Any help would be greatly appreciated!
Last edited:
  • #2
Welcome to PF!

[tex]R =\frac{Pi(1+i)^n}{(1+i)^n-1}[/tex]

Hi LordofDirT ! Welcome to PF! :smile:

(nice LaTeX, by the way … I think I'll just copy-and-paste it! :rolleyes:)

Hint: [tex]\frac{(1+i)^n}{(1+i)^n-1}\,=\,1\,+\,\frac{1}{(1+i)^n-1}[/tex] :smile:
  • #3
I would be inclined to simplify at first: let 1+ i= u. Then the equation is
[tex]R= \frac{Piu^n}{u^n-1}[/tex]
then rather than use tiny-tim's method (which is perfectly good) I would multiply on both sides by un- 1:
[tex]Ru^n- R= Pi u^n[/tex]
isolate the un term:
[tex]Ru^n- Pi u^n= (R- Pi)u^n= R[/itex]
[tex]u^n= \frac{R}{R- Pi}[/itex]
to solve for n, you will now have to take a logarithm of both sides.

(Don't forget to put 1+ i back in for u in the answer.)
  • #4
the logarithm

So to isolate the n variable in [tex]u^n= \frac{R}{R- Pi}[/tex]

would i have to take the logarithm base "u" on both sides? Or will any logarithm work?
  • #5
Hi LordofDirT! :smile:

Yes … n = (logR - log(R - pi))/logu, for any base of log. :smile:

btw, the reason I suggested my way (instead of HallsofIvy's, which is fine) was to get (1+i)^n just once in the equation … I reckon I'm quite likely to make mistakes, and that lessens the possiblity slightly! :smile:
  • #6

hi everybody!

please help... i need to solve the i value for this formula...

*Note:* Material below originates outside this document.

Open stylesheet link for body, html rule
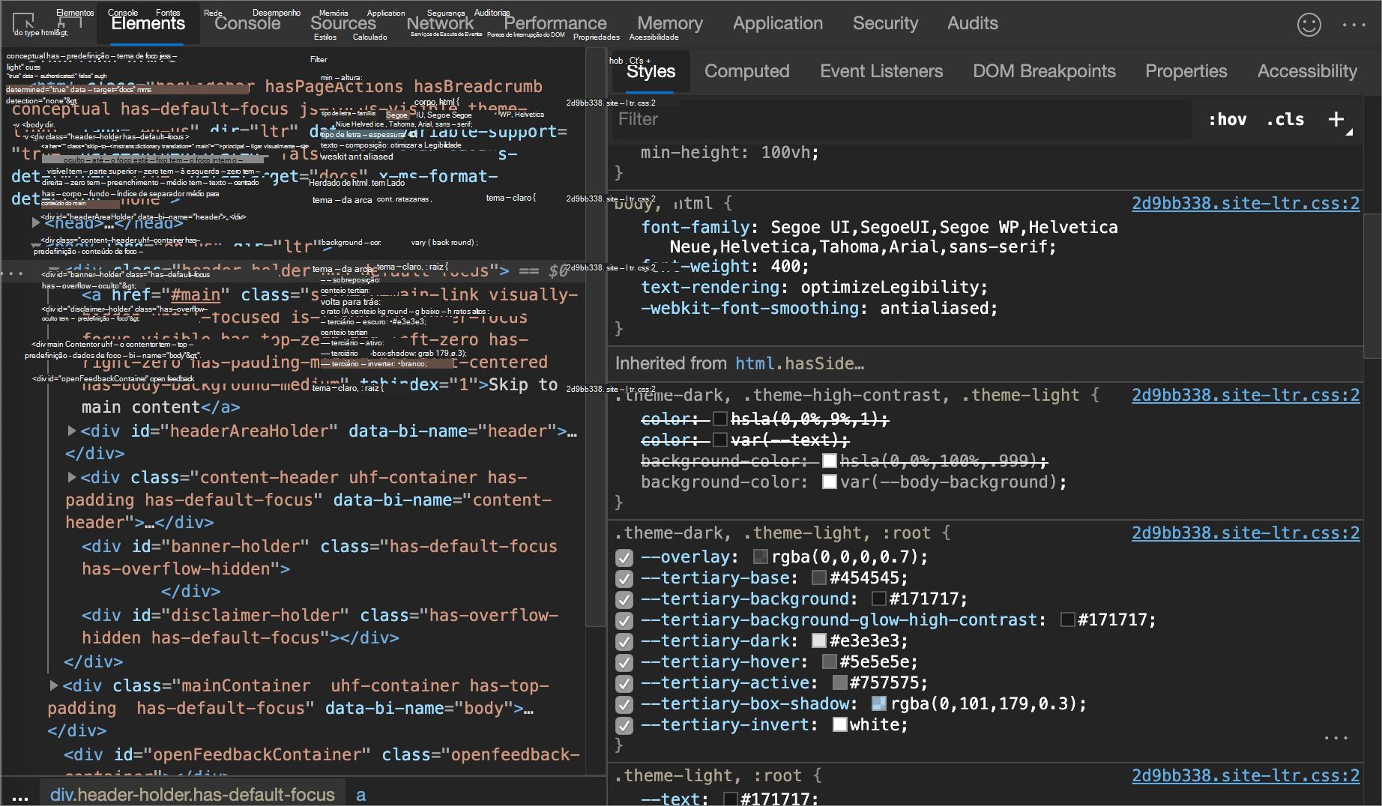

P = the principal = (63,000.00)
R = the amortized payment = (2750.00)
n = the Terms = (36 Months)

P = R((1-(1/(1+i)power of n))/i)

please i really need help to solve for i value...

  • #7
Welcome to PF!

Hi gardzrecah ! Welcome to PF! :smile:

(btw, it's always better to start a new thread … more people will see it)

(and try using the X2 tag just above the Reply box :wink:)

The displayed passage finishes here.